*** EXCERPTED PASSAGE Section Begins ***

Son pays poignant, heartfelt tribute to two gay dads who died from AIDS just days apart

father AIDS tribute

A gay son has shared a poignant tribute to his two adoptive gay dads, who both tragically died of AIDS just five days apart.

Noel Arce was just 10 months old and his brother Joey was two when they entered the foster care system. They never knew their biological parents, having been surrendered at New York City’s Metropolitan Hospital in 1988.

“Our mother and dad were heroin addicts, and they couldn’t really care for us,” Noel told NBC News.

Fortunately, one loving couple stepped up. The brothers were adopted by Louis Arce and Steven Koceja, a gay couple from Manhattan.

Both men were living with HIV at the time, as was Noel himself, who was born with the disease, and Angel, an HIV-positive three-year-old who was also adopted by the couple.

*** EXCERPTED PASSAGE Section Ends ***
*** EXCERPTED RECORDS Section Begins ***

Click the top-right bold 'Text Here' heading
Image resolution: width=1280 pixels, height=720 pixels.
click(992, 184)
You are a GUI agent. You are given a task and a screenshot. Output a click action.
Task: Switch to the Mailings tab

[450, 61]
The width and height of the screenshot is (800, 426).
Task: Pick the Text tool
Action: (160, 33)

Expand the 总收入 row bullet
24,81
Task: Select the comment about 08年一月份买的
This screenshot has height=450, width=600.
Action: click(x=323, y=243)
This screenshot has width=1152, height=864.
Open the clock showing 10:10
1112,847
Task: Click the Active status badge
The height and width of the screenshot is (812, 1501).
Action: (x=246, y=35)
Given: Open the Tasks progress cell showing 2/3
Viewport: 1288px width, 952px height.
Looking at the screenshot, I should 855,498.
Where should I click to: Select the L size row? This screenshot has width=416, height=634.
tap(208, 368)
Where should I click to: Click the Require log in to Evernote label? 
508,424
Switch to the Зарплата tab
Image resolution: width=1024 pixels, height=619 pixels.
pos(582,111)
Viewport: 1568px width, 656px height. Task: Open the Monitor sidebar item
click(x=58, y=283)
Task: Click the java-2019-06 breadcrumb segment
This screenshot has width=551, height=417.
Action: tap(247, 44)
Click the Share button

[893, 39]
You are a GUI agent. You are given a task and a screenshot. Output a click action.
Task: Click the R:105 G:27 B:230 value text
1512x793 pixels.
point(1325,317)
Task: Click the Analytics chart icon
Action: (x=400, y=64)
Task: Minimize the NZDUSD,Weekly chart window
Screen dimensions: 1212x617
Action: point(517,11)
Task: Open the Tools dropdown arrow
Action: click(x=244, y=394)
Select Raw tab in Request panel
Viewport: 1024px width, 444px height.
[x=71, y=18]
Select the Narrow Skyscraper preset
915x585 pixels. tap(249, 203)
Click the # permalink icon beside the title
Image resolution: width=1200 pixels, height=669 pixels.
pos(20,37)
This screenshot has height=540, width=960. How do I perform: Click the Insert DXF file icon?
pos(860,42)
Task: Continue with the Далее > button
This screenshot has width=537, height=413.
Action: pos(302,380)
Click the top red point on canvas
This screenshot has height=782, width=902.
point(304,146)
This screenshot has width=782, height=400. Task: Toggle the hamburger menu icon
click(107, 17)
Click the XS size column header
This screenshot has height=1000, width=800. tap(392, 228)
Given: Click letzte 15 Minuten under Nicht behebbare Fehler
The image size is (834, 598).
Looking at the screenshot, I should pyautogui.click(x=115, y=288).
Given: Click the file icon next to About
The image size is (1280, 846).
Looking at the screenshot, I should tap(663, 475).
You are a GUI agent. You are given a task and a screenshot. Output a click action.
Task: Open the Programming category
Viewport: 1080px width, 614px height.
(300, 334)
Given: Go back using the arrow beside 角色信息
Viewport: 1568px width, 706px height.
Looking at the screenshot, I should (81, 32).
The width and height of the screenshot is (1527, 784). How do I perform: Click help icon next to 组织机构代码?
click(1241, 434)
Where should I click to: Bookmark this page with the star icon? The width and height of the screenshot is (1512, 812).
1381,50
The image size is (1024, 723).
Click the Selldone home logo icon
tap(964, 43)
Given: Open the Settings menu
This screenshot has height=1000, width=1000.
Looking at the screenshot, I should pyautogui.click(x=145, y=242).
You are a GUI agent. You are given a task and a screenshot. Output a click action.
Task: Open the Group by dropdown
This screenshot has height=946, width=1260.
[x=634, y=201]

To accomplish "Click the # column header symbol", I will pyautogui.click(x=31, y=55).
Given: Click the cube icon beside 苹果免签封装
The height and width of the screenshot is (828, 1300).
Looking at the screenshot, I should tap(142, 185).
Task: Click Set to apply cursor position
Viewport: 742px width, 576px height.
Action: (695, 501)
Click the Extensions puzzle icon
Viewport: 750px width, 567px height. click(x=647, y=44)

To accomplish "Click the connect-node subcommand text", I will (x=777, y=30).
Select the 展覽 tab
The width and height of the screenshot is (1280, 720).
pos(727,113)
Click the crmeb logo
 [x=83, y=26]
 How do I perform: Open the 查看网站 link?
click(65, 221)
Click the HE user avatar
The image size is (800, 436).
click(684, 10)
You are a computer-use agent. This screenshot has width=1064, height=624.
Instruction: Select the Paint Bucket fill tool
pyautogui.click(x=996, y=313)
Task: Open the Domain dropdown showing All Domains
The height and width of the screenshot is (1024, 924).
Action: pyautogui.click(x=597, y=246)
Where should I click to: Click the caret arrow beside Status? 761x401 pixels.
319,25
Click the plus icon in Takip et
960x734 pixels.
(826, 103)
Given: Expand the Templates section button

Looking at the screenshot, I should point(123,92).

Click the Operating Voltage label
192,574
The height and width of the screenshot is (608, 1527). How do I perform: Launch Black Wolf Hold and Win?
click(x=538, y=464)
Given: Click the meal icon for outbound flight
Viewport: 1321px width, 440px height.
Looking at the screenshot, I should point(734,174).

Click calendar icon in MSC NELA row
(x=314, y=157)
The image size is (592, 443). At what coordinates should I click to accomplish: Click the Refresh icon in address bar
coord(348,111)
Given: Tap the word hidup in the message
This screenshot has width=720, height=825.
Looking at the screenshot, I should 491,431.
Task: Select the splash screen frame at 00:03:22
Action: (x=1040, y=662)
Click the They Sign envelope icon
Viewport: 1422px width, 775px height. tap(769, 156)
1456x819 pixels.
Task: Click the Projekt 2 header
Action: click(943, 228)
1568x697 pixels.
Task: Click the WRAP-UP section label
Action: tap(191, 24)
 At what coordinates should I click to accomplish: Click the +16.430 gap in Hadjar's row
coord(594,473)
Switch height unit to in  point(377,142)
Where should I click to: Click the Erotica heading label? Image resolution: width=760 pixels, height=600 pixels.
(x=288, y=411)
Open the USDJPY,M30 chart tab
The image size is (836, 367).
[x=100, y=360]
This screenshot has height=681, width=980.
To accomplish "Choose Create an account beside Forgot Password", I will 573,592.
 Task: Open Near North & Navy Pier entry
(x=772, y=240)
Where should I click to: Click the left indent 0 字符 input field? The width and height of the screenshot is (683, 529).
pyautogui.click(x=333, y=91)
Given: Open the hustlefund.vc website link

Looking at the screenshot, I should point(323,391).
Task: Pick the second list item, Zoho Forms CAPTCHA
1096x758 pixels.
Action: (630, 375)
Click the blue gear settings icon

*** EXCERPTED RECORDS Section Ends ***

- _EXPLORE THE MATERIAL_:
1 > List every person the article about the tribute to two gay dads mentions by name.
2 > Continue the article about the tribute to two gay dads, picking up after its final sentence.
The listing has no connection to the article about the tribute to two gay dads.

- _TASK-BY-TASK OUTPUTS_:
1 > Noel Arce, Joey, Louis Arce, Steven Koceja, Angel

2 >
It never made a difference to the little family, who would spend their weekdays in the couple’s Manhattan apartment before going to Louis and Steven’s house in Rosendale, NY for the weekends. Noel never once questioned their life together.

“It felt very normal, my childhood,” he said. “Like the world operated with moms and dads, and two dads and two moms.”

AIDS didn’t stop them being a family

As a young boy Noel loved to play with Barbie dolls and dress up in frilly costumes, and his fathers always gave him the freedom to be himself. Looking back, he now realises how unusual that was for the time, and how blessed he was.

“I was very feminine. I’d always participate in girly things, and my dads embraced that in me,” he said. “That really helped me in my development as a child.

“I hear people’s stories of coming out and being rejected, being thrown out. That experience for most gay men is a very hard one. I’m very blessed to not have had that.”

Noel’s and Joey’s adoptions became final in 1993, but their time with their new family was all too brief. In 1994, Steven died of complications due to AIDS at 32. Only five days later, Louis, 47, died too. Noel was just seven years old.

Now 33, he says some of the memories of his time with Louis and Steven are hazy, while others are crystal clear.

“But I don’t remember the end. I don’t remember them being sick. I don’t remember visiting them in the hospital,” he said.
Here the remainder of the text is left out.